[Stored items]
· · · · ·
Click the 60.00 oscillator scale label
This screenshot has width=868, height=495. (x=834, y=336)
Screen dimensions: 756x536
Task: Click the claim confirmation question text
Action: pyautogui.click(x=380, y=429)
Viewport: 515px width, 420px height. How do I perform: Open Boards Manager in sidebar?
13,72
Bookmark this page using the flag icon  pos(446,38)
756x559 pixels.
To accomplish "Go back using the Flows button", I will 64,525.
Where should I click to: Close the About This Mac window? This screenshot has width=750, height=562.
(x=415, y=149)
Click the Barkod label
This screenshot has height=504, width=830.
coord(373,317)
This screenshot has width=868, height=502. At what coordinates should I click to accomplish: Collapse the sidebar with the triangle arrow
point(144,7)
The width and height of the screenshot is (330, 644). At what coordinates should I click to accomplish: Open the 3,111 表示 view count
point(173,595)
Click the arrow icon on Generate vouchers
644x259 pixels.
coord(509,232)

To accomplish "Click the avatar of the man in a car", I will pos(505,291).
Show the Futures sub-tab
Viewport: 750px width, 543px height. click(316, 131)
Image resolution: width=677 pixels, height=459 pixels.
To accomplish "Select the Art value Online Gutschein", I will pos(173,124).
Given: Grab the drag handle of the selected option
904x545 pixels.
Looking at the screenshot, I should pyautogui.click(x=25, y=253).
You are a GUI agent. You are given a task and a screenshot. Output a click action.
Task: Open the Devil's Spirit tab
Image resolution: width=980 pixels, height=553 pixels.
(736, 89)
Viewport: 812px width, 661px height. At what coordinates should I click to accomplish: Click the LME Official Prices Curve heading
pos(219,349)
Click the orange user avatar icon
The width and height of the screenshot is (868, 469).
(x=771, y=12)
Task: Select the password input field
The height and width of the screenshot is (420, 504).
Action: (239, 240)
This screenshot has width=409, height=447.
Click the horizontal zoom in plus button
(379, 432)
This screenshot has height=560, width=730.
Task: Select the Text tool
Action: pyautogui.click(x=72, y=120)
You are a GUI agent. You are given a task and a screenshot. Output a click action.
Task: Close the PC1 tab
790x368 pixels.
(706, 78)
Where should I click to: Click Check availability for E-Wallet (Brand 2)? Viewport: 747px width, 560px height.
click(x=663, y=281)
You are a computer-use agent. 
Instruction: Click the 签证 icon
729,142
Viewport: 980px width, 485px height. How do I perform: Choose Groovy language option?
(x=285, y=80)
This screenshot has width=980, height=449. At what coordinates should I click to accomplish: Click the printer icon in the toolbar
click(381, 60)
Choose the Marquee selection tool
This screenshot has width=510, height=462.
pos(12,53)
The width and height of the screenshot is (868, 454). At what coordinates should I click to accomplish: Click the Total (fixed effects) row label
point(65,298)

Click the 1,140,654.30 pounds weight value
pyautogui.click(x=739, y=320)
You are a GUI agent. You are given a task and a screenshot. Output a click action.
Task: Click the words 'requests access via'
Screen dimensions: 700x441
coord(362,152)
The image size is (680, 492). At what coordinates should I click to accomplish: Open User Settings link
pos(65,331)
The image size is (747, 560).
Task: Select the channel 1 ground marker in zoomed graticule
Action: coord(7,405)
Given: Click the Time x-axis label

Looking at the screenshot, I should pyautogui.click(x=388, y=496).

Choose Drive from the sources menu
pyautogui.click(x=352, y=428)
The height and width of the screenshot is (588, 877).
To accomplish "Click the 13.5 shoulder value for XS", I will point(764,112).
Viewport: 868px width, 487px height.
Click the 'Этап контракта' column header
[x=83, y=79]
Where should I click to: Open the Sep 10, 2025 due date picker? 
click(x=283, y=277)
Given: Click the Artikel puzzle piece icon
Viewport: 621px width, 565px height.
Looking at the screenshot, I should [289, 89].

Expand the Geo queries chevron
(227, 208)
· · · · ·
(Directions for this task):
Both end lines included, restate word for word the lines above from the line with "You are a computer-use agent." to the line with "Choose the Marquee selection tool", and nothing else.

(Exercise response):
You are a computer-use agent. 
Instruction: Click the 签证 icon
729,142
Viewport: 980px width, 485px height. How do I perform: Choose Groovy language option?
(x=285, y=80)
This screenshot has width=980, height=449. At what coordinates should I click to accomplish: Click the printer icon in the toolbar
click(381, 60)
Choose the Marquee selection tool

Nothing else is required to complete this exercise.